(Records of locating words and elements)
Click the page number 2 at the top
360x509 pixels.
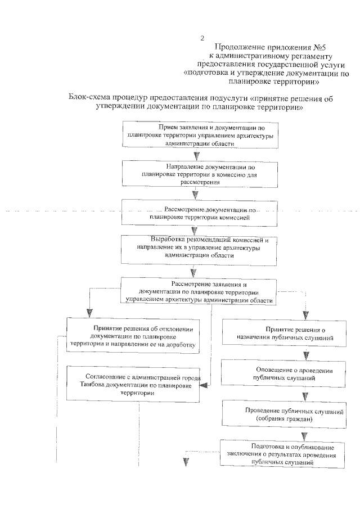click(202, 38)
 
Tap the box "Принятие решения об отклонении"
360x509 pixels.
click(133, 336)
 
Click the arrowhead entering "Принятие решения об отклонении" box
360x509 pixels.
click(87, 313)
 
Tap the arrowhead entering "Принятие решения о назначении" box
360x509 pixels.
click(306, 314)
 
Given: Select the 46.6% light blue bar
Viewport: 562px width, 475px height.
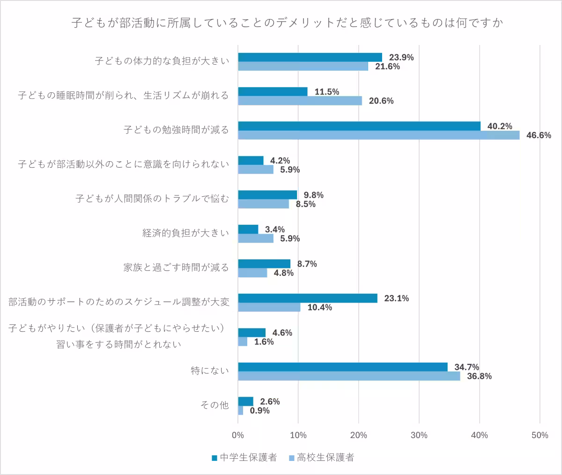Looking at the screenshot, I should click(378, 135).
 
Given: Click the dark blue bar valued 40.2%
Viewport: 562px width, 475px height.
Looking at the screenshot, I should click(359, 126).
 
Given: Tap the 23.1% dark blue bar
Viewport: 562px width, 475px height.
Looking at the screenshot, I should click(308, 298).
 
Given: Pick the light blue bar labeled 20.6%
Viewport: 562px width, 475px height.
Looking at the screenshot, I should click(300, 101).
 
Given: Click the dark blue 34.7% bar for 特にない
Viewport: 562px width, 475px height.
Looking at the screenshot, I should click(343, 367).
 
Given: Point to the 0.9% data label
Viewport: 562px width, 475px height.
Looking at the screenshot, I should click(259, 411).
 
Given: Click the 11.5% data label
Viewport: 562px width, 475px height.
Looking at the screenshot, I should click(327, 92).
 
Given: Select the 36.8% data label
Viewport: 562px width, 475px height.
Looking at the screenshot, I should click(480, 376).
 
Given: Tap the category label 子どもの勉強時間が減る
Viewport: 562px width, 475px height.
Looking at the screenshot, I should click(176, 130).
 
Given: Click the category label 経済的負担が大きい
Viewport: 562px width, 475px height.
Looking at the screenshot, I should click(185, 233).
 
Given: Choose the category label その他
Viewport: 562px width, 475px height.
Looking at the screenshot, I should click(214, 405).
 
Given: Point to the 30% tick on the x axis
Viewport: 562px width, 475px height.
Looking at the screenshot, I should click(419, 435).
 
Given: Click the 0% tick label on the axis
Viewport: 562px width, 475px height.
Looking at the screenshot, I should click(238, 435).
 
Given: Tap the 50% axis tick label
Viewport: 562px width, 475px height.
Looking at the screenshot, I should click(540, 435).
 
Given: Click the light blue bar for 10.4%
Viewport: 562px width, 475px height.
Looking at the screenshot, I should click(269, 307).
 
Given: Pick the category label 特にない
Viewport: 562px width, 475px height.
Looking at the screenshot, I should click(210, 371).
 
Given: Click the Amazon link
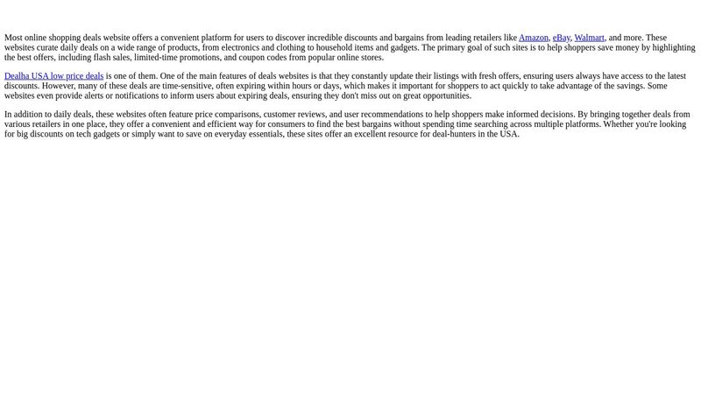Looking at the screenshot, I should point(533,38).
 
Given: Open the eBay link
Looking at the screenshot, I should point(561,38).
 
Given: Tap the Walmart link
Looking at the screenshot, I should point(589,38).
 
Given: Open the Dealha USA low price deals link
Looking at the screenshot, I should point(53,76).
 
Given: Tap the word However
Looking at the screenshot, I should point(60,86).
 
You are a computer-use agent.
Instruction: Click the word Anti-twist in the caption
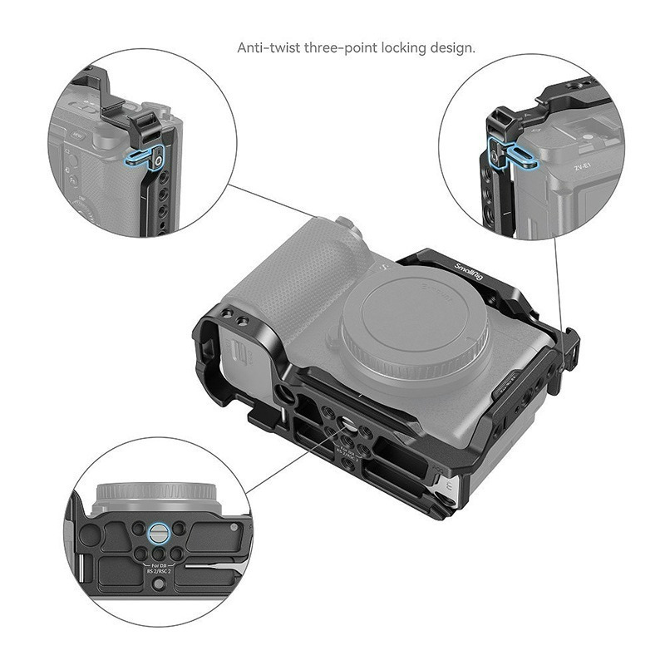[268, 47]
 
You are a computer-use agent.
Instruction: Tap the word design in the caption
[451, 47]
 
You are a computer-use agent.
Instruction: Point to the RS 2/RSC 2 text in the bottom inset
[159, 573]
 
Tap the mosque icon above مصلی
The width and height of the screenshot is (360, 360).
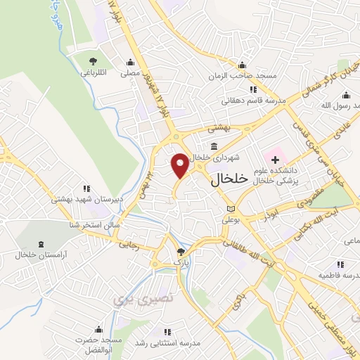pos(129,62)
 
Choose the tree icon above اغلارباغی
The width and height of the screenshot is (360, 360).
pos(94,61)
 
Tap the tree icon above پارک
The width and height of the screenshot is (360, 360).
pos(182,251)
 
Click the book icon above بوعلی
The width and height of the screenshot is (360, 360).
pos(231,210)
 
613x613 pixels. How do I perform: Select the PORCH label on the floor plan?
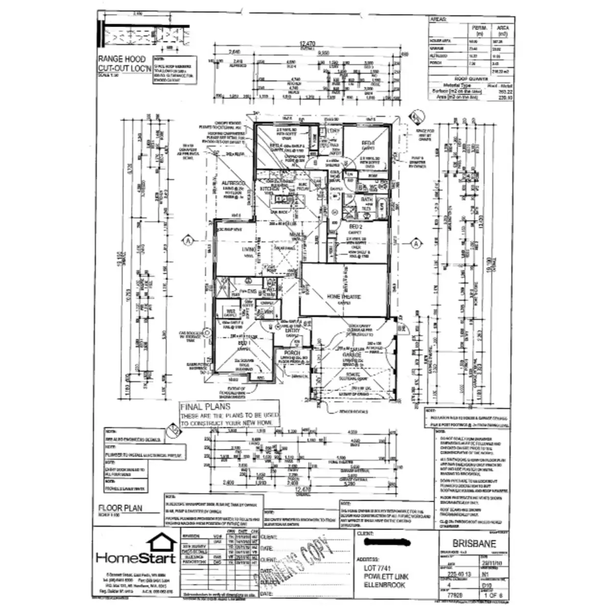292,353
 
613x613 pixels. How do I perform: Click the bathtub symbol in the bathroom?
382,206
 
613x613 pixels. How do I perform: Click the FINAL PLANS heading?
205,407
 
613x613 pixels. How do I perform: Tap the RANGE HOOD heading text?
122,59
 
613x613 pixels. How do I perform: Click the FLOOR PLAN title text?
121,508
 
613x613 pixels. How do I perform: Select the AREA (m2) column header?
502,30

> **CHALLENGE**
Render all of the rows above as a numbered list with the blank lines left out. Leave the pictures out of the answer.

> **COMPLETED EXERCISE**
1. Click the page number 2 at the top
2. 360x509 pixels.
3. click(202, 38)
4. Tap the box "Принятие решения об отклонении"
5. 360x509 pixels.
6. click(133, 336)
7. Click the arrowhead entering "Принятие решения об отклонении" box
8. 360x509 pixels.
9. click(87, 313)
10. Tap the arrowhead entering "Принятие решения о назначении" box
11. 360x509 pixels.
12. click(306, 314)
13. Given: Select the 46.6% light blue bar
14. Viewport: 562px width, 475px height.
15. Looking at the screenshot, I should click(378, 135).
16. Given: Click the dark blue bar valued 40.2%
17. Viewport: 562px width, 475px height.
18. Looking at the screenshot, I should click(359, 126).
19. Given: Tap the 23.1% dark blue bar
20. Viewport: 562px width, 475px height.
21. Looking at the screenshot, I should click(308, 298).
22. Given: Pick the light blue bar labeled 20.6%
23. Viewport: 562px width, 475px height.
24. Looking at the screenshot, I should click(300, 101).
25. Given: Click the dark blue 34.7% bar for 特にない
26. Viewport: 562px width, 475px height.
27. Looking at the screenshot, I should click(343, 367).
28. Given: Point to the 0.9% data label
29. Viewport: 562px width, 475px height.
30. Looking at the screenshot, I should click(259, 411).
31. Given: Click the 11.5% data label
32. Viewport: 562px width, 475px height.
33. Looking at the screenshot, I should click(327, 92).
34. Given: Select the 36.8% data label
35. Viewport: 562px width, 475px height.
36. Looking at the screenshot, I should click(480, 376).
37. Given: Tap the category label 子どもの勉強時間が減る
38. Viewport: 562px width, 475px height.
39. Looking at the screenshot, I should click(176, 130).
40. Given: Click the category label 経済的負担が大きい
41. Viewport: 562px width, 475px height.
42. Looking at the screenshot, I should click(185, 233).
43. Given: Choose the category label その他
44. Viewport: 562px width, 475px height.
45. Looking at the screenshot, I should click(214, 405).
46. Given: Point to the 30% tick on the x axis
47. Viewport: 562px width, 475px height.
48. Looking at the screenshot, I should click(419, 435).
49. Given: Click the 0% tick label on the axis
50. Viewport: 562px width, 475px height.
51. Looking at the screenshot, I should click(238, 435).
52. Given: Tap the 50% axis tick label
53. Viewport: 562px width, 475px height.
54. Looking at the screenshot, I should click(540, 435).
55. Given: Click the light blue bar for 10.4%
56. Viewport: 562px width, 475px height.
57. Looking at the screenshot, I should click(269, 307).
58. Given: Pick the category label 特にない
59. Viewport: 562px width, 475px height.
60. Looking at the screenshot, I should click(210, 371).
61. Given: Click the Amazon link
62. Looking at the screenshot, I should point(533,38).
63. Given: Open the eBay link
64. Looking at the screenshot, I should point(561,38).
65. Given: Tap the Walmart link
66. Looking at the screenshot, I should point(589,38).
67. Given: Open the Dealha USA low price deals link
68. Looking at the screenshot, I should point(53,76).
69. Given: Tap the word However
70. Looking at the screenshot, I should point(60,86).
71. You are a computer-use agent.
72. Instruction: Click the word Anti-twist in the caption
73. [268, 47]
74. You are a computer-use agent.
75. Instruction: Tap the word design in the caption
76. [451, 47]
77. You are a computer-use agent.
78. Instruction: Point to the RS 2/RSC 2 text in the bottom inset
79. [159, 573]
80. Tap the mosque icon above مصلی
81. The width and height of the screenshot is (360, 360).
82. pos(129,62)
83. Choose the tree icon above اغلارباغی
84. The width and height of the screenshot is (360, 360).
85. pos(94,61)
86. Tap the tree icon above پارک
87. The width and height of the screenshot is (360, 360).
88. pos(182,251)
89. Click the book icon above بوعلی
90. The width and height of the screenshot is (360, 360).
91. pos(231,210)
92. 613x613 pixels. How do I perform: Select the PORCH label on the floor plan?
93. 292,353
94. 613x613 pixels. How do I perform: Click the bathtub symbol in the bathroom?
95. 382,206
96. 613x613 pixels. How do I perform: Click the FINAL PLANS heading?
97. 205,407
98. 613x613 pixels. How do I perform: Tap the RANGE HOOD heading text?
99. 122,59
100. 613x613 pixels. How do I perform: Click the FLOOR PLAN title text?
101. 121,508
102. 613x613 pixels. How do I perform: Select the AREA (m2) column header?
103. 502,30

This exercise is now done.